> [Data items]
▼▼▼
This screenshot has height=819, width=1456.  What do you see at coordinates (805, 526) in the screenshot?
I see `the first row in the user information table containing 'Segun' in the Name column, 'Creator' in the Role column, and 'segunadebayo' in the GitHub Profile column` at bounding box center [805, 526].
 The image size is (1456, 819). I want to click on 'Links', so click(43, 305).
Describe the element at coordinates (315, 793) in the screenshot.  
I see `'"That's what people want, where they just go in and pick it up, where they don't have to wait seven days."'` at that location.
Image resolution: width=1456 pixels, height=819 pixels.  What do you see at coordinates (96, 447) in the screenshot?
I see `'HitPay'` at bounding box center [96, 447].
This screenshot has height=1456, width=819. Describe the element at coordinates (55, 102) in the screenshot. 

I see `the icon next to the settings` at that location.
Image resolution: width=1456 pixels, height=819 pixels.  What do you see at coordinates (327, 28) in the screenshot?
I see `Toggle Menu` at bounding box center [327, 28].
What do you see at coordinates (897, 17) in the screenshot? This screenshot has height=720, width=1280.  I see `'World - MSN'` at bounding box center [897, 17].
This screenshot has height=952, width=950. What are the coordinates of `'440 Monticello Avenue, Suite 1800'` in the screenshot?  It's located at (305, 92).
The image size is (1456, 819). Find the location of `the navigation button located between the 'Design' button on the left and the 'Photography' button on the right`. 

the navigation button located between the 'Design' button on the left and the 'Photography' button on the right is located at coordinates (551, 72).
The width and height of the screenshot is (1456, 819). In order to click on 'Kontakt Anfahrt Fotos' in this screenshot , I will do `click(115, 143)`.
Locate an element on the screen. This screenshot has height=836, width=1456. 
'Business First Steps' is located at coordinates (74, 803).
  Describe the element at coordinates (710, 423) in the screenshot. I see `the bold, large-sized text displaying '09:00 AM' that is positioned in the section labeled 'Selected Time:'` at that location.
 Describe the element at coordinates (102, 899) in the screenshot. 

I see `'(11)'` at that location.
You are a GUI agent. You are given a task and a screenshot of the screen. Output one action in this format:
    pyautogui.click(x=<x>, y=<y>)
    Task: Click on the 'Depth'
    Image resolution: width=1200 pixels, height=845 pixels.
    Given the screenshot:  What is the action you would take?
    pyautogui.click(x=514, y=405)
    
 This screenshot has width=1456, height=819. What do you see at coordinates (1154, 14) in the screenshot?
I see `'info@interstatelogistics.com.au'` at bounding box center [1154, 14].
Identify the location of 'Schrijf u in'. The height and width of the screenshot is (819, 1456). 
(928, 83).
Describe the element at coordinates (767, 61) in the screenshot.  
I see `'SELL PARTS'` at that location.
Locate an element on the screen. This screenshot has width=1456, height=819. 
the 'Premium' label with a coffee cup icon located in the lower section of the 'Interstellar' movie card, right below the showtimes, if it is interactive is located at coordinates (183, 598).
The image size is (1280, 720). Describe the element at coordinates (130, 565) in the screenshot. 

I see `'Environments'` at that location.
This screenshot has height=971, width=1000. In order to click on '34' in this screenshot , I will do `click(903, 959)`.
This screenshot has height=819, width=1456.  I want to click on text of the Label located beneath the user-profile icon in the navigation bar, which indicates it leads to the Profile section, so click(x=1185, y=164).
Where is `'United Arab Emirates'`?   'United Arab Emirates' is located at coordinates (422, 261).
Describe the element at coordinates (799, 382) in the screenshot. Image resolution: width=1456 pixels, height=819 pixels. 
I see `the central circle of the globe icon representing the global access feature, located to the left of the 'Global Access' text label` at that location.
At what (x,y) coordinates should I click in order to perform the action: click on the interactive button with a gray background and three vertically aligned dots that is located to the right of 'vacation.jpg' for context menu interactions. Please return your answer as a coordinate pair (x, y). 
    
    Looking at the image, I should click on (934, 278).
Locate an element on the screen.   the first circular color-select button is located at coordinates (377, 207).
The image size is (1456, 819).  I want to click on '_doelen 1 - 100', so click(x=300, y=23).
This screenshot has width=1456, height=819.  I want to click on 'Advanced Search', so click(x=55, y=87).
▲▲▲
> [Stated exercise] Extract every line of the records above that contains the string "with". Matching is case-sensitive.

> [Solution to the exercise]
the 'Premium' label with a coffee cup icon located in the lower section of the 'Interstellar' movie card, right below the showtimes, if it is interactive is located at coordinates (183, 598).
At what (x,y) coordinates should I click in order to perform the action: click on the interactive button with a gray background and three vertically aligned dots that is located to the right of 'vacation.jpg' for context menu interactions. Please return your answer as a coordinate pair (x, y). 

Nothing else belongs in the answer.